Launcher now available

dstrong · July 26, 2021, 11:52pm

Launcher is a utility for performing simple, data parallel, high-throughput computing (HTC) workflows on clusters, massively parallel processor (MPP) systems, workgroups of computers, and personal machines. It is designed for running large collections of serial or multi-threaded applications in a single batch job. Launcher can be used as an alternative to job arrays and to pack many (short-running) jobs into one batch job.

With Launcher, you can run a sequence of defined jobs within a single batch job even when you have more jobs to run than the requested number of processors. The number of available processors simply determines the upper limit on the number of jobs that can be run at the same time.

See the following links for more information:

https://www.tacc.utexas.edu/research-development/tacc-software/the-launcher
https://github.com/uschpc/launcher/tree/uschpc

Example

You can load the module with module load launcher.

Running a Launcher job requires at least two things:

A job script that requests resources and configures Launcher
A launcher job file that contains jobs to run (one job per line)

In the $LAUNCHER_ROOT/examples/slurm directory is an example for running a Launcher job on a Slurm cluster, launcher-serial.slurm and helloworld-output.txt. You can copy these files to one of your directories to run a test Launcher job. An example Slurm job script is copied below:

#!/bin/bash

#SBATCH --nodes=1
#SBATCH --ntasks=16
#SBATCH --cpus-per-task=1
#SBATCH --mem=0
#SBATCH --time=00:10:00
#SBATCH --partition=debug

module purge
module load launcher
module load usc hwloc

export LAUNCHER_DIR=$LAUNCHER_ROOT
export LAUNCHER_RMI=SLURM
export LAUNCHER_PLUGIN_DIR=$LAUNCHER_DIR/plugins
export LAUNCHER_SCHED=interleaved
export LAUNCHER_BIND=1
export LAUNCHER_WORKDIR=$PWD
export LAUNCHER_JOB_FILE=helloworld-output.txt

$LAUNCHER_DIR/paramrun

This example uses one compute node with 16 CPUs, but you can also use multiple nodes and increase the number of tasks if you have a very large number of jobs. Apart from the Slurm options, the main line to edit is LAUNCHER_JOB_FILE, which points to the file that contains the list of commands (i.e., jobs) to run. This is in the $PWD in this example.

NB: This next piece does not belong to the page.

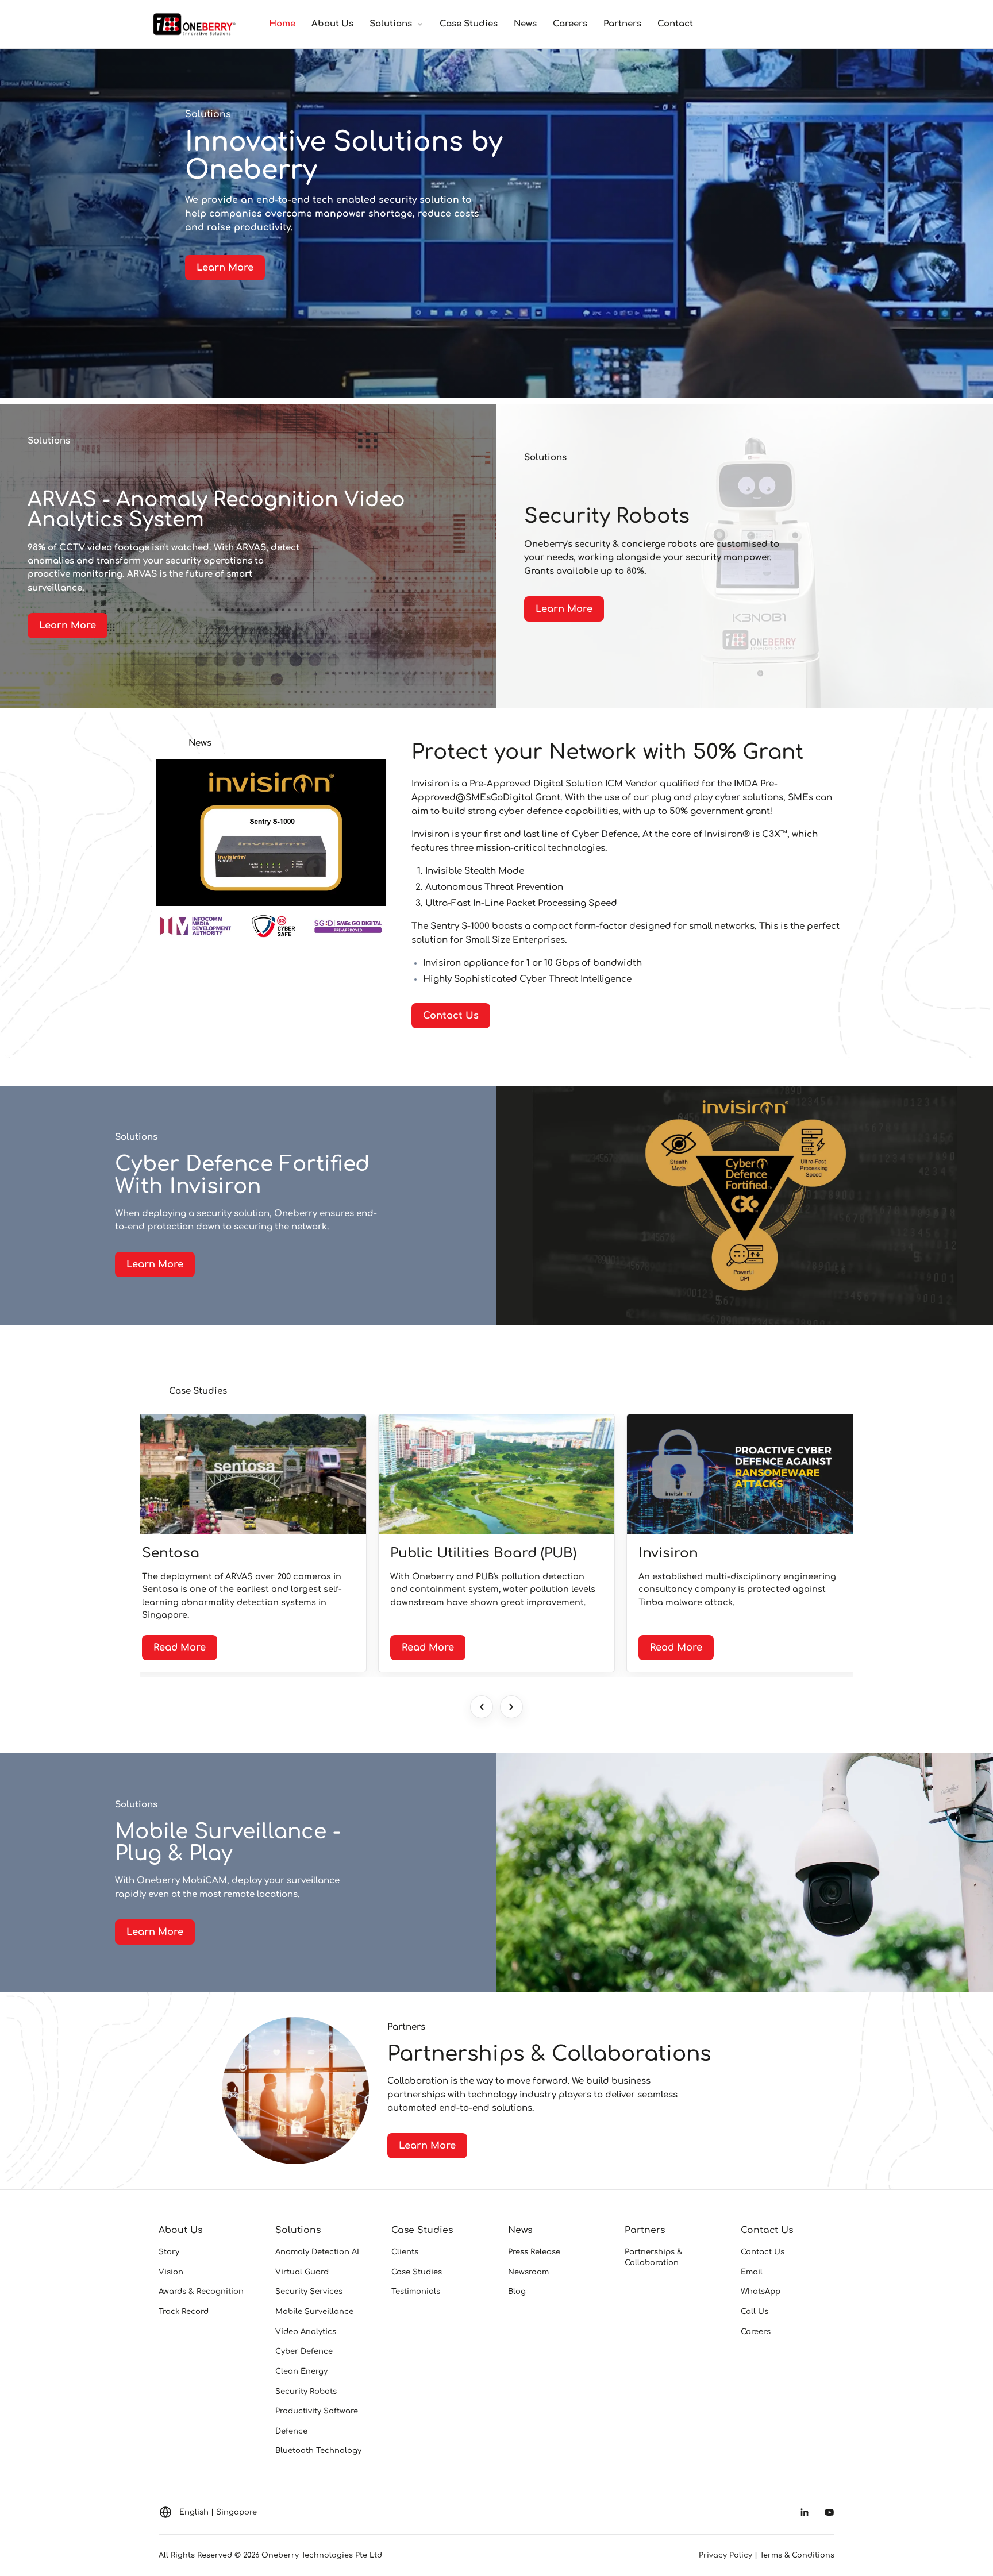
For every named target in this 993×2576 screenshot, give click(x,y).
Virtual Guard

In this simple example, the file helloworld-output.txt contains many duplicate lines like the following:

echo "Hello world from job $LAUNCHER_JID running on task $LAUNCHER_TSK_ID" >& job-$LAUNCHER_JID.log
echo "Hello world from job $LAUNCHER_JID running on task $LAUNCHER_TSK_ID" >& job-$LAUNCHER_JID.log
echo "Hello world from job $LAUNCHER_JID running on task $LAUNCHER_TSK_ID" >& job-$LAUNCHER_JID.log
echo "Hello world from job $LAUNCHER_JID running on task $LAUNCHER_TSK_ID" >& job-$LAUNCHER_JID.log
echo "Hello world from job $LAUNCHER_JID running on task $LAUNCHER_TSK_ID" >& job-$LAUNCHER_JID.log

Launcher will schedule each line as a job on one of the tasks (processors) requested. In this serial example, the number of tasks is equal to the number of processors, 16. So 16 jobs will run at one time until all jobs are completed.

In this example, the output of each job is also saved to a unique log file. For example, the job-1.log file would contain the output Hello world from job 1 running on task 0.